重箱の隅を突くようですが、その手の考え違いには、しつこく、いちいち訂正をして行きますからね。
「解放奴隷以外の、【ウトピーア】の人口の3割ですか……3千万人ほどですね?」
「はい」
「問題ありません。本人達が希望するなら、移住してもらいましょう」
「あのう。それで【魔界】とは、やはり恐ろしい場所なのでしょうか?」
エクストリアが、ツェツィーリアさんから話を継いで質問します。
「そんな事はありません。【魔界】の中央大陸と東大陸は完全に治世下にあります。文明水準は、【ウトピーア】より低いですが、秩序は保たれていますよ。

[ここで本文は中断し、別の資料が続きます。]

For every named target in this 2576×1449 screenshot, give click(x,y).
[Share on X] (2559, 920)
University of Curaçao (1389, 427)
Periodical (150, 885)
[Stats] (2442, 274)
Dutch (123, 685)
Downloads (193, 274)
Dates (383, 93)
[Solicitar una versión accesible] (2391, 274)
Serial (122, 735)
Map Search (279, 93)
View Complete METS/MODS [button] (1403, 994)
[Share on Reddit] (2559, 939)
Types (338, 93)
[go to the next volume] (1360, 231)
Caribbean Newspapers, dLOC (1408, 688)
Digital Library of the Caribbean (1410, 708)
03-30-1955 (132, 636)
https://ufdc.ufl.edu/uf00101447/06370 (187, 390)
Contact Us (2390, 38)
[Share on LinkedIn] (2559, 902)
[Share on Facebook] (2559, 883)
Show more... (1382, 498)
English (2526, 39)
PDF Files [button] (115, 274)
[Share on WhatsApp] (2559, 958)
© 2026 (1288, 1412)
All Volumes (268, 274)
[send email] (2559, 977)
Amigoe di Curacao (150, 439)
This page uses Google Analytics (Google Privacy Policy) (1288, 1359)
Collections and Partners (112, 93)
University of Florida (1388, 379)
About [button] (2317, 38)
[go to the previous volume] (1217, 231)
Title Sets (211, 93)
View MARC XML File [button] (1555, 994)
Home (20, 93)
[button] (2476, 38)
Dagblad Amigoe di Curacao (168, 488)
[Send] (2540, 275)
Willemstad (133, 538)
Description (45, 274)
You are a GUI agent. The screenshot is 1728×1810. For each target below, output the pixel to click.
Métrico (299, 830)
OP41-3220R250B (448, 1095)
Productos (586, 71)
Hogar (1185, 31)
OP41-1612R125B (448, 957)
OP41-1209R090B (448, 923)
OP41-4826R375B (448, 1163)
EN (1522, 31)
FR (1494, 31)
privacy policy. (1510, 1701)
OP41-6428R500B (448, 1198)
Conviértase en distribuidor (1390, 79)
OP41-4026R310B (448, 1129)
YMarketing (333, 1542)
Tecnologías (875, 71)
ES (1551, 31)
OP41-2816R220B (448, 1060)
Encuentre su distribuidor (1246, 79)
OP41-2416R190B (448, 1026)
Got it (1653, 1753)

他の3大陸は、スタンピードが猛威を振るっていますが、そちらも、いずれ私が行ってなんとかします」
「そうですか」
エクストリアを初めとする、【トゥーレ】聖堂の者達は、ホッ、とした表情を見せました。
信仰上の理由で袂を別つとしても、移住希望者も現時点では【ウトピーア】の民。
エクストリア達も移住希望者の行末を心配しているのでしょう。
「ただし、【魔界】は、こちら側の5大大陸……つまり【地上界】よりも異種族が入り乱れています。【人】至上主義は、捨てないと向こうでは生きていけないでしょうね」
「一神教を信仰し続けられるのならば、それは受け入れると思われます」
エクストリアは少し考えてから言いました。
あ、そう。
まあ、それは、移住希望者の内心の問題。
私には関係ありません。
その後、諸々の懸案事項の擦り合わせを行ったり、ソフィアが見た【トゥーレ】の街の様子などを聴いたりしました。
とりあえず、【ウトピーア】問題は、一応、解決の端緒が開けたのではないでしょうか。
私はゲームマスターとしての責任は果たしました。
後は、リントとティファニーとエクストリアと……そして【ウトピーア】国民が、なんとかするべき問題です。